The Digitalization of Urban Governance in India




Techniques, Ideas, Practices

CEIAS-CESSMA-CSH Digital Workshop, 11 & 12 October 2021.


Conveners: Stéphanie Tawa Lama, CNRS-CSH and Khaliq Parkar, CESSMA, Université de Paris


The digitalization of governance in India is most visible in large cities – partly because information technology infrastructure and services developed in large urban centres. This phenomenon is not quite new: the digitalization of governance started some time ago, indeed e-governance was already a fashionable term in the early 2000s. But it has significantly expanded during the last decade with the multiplication, for example, of hotlines; CCTV cameras – including facial recognition in some cases; digital mapping; traffic management systems, online platforms and mobile apps that connect residents and local authorities (for participatory budgeting, grievance redressal and other schemes). Most recently of course, the Covid pandemic seems to have accelerated such digitalization.

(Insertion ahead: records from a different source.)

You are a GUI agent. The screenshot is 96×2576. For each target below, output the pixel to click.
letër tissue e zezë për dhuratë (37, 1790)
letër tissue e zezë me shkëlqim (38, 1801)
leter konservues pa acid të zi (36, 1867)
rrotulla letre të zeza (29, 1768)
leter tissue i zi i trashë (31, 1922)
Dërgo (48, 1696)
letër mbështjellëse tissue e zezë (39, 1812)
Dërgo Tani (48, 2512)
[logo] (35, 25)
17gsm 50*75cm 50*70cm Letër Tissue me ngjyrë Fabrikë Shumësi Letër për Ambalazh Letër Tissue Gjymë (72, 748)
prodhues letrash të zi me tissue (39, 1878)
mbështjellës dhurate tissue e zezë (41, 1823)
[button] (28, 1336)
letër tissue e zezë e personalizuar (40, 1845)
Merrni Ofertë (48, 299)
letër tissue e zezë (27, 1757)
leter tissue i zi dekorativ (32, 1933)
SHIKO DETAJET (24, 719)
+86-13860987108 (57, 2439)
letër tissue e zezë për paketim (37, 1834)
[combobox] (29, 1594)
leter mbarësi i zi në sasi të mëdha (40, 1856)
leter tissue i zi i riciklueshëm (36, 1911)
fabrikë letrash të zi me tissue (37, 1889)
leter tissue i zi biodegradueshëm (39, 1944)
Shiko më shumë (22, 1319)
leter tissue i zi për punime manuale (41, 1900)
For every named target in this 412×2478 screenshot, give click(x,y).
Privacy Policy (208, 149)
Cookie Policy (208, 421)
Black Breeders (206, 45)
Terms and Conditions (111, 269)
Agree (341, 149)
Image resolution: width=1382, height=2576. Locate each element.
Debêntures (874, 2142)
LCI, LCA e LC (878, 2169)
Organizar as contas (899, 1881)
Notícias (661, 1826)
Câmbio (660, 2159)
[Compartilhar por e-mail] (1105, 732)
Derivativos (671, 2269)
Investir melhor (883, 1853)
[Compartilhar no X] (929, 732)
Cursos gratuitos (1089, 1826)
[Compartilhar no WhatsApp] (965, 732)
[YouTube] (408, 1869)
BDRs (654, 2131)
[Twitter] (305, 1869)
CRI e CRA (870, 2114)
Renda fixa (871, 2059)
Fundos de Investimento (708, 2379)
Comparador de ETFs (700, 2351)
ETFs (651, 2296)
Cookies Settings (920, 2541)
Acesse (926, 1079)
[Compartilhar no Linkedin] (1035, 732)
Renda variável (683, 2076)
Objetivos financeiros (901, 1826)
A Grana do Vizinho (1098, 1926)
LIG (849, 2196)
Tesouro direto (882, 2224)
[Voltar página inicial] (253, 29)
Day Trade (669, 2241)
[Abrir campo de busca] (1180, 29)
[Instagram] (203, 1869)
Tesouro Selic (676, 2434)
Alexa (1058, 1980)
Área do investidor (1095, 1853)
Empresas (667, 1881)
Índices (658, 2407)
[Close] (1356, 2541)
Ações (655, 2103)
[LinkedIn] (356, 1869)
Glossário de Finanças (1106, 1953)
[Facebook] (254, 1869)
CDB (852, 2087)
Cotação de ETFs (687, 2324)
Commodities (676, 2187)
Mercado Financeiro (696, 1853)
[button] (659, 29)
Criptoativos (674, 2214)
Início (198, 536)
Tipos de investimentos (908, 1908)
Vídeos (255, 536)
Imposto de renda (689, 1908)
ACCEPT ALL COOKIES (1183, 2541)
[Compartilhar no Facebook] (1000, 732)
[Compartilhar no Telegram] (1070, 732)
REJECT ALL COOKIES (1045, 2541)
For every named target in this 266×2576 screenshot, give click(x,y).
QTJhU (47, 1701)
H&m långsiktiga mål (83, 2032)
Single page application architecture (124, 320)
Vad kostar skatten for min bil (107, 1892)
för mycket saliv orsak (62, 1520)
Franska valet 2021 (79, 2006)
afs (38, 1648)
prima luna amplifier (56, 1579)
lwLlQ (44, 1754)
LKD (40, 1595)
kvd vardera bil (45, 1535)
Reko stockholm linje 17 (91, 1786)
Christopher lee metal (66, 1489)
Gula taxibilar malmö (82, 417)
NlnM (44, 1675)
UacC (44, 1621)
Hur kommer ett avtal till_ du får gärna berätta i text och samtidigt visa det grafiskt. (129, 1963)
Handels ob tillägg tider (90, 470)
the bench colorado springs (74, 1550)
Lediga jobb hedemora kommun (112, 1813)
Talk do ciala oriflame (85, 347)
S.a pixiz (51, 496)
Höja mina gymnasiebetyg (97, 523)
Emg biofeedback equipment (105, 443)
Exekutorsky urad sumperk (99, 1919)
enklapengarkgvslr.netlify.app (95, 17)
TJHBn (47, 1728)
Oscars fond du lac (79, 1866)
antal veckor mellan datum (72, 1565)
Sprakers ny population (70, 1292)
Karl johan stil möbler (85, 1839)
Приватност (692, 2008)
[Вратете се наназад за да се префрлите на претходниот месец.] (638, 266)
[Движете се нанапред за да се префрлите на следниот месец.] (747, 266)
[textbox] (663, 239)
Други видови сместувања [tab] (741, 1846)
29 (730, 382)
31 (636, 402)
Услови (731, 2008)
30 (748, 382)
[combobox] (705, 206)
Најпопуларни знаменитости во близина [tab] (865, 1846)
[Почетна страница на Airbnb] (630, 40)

The various bodies of work on digitalization as transformation paint starkly contrasting pictures of the potential impact of digitalization on urban life: while the literature on smart cities sketches a digitally enhanced urban utopia, surveillance studies warn us against the dystopian dimension of digital technologies. What this dichotomous vision strongly suggests is that digitalization often has ambiguous effects.


This two-day workshop aims to capture and document the ambiguousness inherent in the digitalization of urban governance, by assessing its actual, observable impact on local democracy in the Indian context.